The Federal government doesn’t cut checks to JHU to cover its operating deficit, to buy cars for its professors, or to pay for the air conditioning bill in the libraries so the rare books don’t mildew.

If researchers at Hopkins who are working on cures for glaucoma or cancer apply for- and qualify for- research grants, which are funded by the Federal Government, that money is accounted for down to the last dollar and can’t be spent on anything besides the specific grant.

You know this of course. But it makes for nice sensationalism to talk about the government throwing money at private universities willy-nilly.

@blossom,

I am not the one who says government doesn’t spend well and is horrible.

The government spends billions and billions of dollars supporting our universities and their research.

Yes. I do know.

Yes, you would recoup more of your SS contributions if you invested privately. But that is not the entire point of SS. SS exists to provide a safety net to all.

A civilized society has some costs…

The issue of the thread is university donations being a tax deduction for the entity giving the donation. Some are saying that government should tax the money, i.e., not allow the charitable giving deduction.

However, your research example is instructive in that it points out that the issue is one really of class warfare and jealousy, than of sharing. Sharing really is a smokescreen.

Note that people seem to have no problem with government giving (sharing, in their terms) general taxpayer money to universities in the form of research grants, which is totally free money with no taxes involved anywhere. However, they have a problem with donors giving (i.e., sharing) their private money with a university in exchange for a tax deduction…

Think about the warped logic - government can give taxpayers’ money to universities totally free of any taxes, but wealthy people should not be allowed to freely do the same thing, even though both government and the wealthy people actions are identical.
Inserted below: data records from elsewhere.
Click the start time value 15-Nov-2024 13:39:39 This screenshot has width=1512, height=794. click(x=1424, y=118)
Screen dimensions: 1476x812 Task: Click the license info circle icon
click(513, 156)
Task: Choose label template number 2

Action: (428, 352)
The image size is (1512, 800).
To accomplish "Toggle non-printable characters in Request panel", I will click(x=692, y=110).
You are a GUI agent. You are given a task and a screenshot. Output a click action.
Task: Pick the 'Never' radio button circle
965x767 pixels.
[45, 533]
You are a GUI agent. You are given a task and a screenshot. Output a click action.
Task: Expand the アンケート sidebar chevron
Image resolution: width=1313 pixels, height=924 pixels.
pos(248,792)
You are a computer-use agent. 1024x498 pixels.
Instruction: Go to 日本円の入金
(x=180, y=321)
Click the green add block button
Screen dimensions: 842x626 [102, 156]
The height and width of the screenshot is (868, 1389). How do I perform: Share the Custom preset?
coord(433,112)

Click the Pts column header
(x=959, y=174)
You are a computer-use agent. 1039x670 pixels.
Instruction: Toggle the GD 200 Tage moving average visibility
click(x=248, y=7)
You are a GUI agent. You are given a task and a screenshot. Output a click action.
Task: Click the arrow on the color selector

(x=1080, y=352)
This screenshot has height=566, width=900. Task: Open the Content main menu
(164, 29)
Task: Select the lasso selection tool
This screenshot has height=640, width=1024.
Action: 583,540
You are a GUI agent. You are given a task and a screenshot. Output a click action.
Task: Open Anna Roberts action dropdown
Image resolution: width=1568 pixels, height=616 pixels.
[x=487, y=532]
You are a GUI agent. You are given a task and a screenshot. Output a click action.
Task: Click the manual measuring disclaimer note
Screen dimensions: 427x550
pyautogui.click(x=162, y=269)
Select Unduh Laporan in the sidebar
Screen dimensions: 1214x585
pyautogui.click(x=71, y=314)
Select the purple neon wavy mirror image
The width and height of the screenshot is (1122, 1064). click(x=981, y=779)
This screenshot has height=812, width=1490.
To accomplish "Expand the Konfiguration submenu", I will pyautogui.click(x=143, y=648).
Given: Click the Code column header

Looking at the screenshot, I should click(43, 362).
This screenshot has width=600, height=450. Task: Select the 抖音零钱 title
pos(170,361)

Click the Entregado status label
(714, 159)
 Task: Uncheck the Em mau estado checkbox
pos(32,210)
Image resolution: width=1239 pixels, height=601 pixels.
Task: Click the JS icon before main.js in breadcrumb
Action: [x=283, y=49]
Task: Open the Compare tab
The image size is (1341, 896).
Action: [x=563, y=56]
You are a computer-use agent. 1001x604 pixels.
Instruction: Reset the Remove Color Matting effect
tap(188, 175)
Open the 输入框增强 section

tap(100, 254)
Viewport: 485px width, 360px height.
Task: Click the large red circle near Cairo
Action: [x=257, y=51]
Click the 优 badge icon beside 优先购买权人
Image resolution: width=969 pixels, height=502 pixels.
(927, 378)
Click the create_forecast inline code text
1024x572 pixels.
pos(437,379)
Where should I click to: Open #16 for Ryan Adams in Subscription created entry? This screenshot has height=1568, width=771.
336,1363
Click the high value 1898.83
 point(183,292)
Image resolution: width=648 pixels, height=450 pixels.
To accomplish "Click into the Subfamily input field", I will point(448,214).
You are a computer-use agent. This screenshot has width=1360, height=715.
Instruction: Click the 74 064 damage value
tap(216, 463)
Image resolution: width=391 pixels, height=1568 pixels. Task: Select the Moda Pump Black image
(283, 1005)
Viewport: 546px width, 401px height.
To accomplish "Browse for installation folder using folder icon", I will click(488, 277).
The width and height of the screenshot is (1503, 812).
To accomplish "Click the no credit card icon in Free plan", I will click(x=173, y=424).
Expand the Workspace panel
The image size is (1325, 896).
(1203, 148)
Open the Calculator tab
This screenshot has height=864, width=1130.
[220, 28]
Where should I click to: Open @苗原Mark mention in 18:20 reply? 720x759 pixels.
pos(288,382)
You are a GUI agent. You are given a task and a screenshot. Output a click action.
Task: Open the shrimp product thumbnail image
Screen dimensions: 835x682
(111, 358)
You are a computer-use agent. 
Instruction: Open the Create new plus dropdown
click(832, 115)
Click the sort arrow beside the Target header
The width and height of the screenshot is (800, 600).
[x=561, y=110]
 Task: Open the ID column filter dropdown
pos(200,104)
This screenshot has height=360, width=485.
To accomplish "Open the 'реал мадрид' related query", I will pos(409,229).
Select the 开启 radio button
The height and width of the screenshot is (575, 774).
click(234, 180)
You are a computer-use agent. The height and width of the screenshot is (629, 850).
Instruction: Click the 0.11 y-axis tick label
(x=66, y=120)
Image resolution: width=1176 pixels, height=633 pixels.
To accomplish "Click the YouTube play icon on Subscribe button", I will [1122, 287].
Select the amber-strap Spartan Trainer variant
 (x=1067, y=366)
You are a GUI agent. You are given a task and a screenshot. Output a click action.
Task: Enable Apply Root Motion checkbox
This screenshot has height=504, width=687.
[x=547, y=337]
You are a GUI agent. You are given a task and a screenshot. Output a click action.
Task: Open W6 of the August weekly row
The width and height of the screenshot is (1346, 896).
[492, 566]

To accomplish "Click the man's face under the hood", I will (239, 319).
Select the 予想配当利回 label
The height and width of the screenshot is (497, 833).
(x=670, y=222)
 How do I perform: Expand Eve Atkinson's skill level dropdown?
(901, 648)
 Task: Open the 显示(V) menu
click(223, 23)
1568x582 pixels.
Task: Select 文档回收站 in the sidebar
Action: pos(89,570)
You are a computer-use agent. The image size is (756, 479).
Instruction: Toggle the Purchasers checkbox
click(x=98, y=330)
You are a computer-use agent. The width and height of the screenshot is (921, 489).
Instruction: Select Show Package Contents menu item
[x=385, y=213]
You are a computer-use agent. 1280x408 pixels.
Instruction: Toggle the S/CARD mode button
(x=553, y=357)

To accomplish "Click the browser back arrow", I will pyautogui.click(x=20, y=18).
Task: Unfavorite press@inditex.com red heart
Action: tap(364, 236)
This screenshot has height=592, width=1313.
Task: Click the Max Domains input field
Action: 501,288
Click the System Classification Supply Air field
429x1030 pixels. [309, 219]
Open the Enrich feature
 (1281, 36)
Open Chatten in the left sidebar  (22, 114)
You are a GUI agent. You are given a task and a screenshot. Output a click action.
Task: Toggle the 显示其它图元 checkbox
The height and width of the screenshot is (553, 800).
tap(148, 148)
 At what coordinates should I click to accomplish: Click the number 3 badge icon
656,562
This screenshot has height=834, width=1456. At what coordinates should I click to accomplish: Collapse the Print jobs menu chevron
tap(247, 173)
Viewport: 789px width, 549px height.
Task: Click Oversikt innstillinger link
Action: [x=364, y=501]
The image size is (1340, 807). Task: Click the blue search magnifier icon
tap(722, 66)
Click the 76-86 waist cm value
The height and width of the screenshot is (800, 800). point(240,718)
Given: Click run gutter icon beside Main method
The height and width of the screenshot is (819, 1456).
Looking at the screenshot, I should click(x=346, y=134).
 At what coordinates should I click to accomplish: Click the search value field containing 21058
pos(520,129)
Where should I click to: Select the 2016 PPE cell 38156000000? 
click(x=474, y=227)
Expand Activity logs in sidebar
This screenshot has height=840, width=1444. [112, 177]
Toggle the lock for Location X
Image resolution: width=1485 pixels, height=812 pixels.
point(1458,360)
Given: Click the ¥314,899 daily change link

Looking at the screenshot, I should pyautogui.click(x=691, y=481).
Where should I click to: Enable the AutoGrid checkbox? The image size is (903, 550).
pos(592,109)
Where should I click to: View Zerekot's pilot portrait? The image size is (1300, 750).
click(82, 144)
And just for the fun of it, who do you think would be the better investor, the person who knows how to be wealthy or government who never pays down its debt, regardless of how much money it receives? OK, rhetorical question, I know. Ergo, this has nothing to do with sharing, but of people not liking the money and the individual freedom of others to do what they want with their money.

Dstark, you know better. Government doesn’t just give money to JHU (and similar) for the fun of it. They do so to fund medical research and so forth that the govt can’t do on its own. Example #3,401 of why you always shift goalposts midstream and why it’s frustrating to discuss things with you.

It is not a safety net for all because one has to work, get a paycheck, and the money is taken from you. SS only applies to the employed, specifically the long-term employed.

Thus, instead of these being able to be better individual investors for themselves, government spends their money on other programs, as there is no SS account, and no SS monies anywhere; it is pay as you go. That is not a safety net, as the money was/is spent on other things other than investing for a future return; that is the legal definition of a scam. If you or I did that, we would go to jail.

A safety net is not dependent on others when you need it; that is the entire point of the safety aspect. For example, a savings account is a safety net because the money is there if one runs out of normal income. In contrast. the government is totally dependent on younger workers to pay SS - it is a transfer payment, not a safety net, as the government has not stored that money away as an investment for retirees.

Therefore, the cost to society is an increase in dependency. Instead of people being independent after working 40 years, they are 100% dependent on others paying their SS. That is not a good position to be in after working 40 years.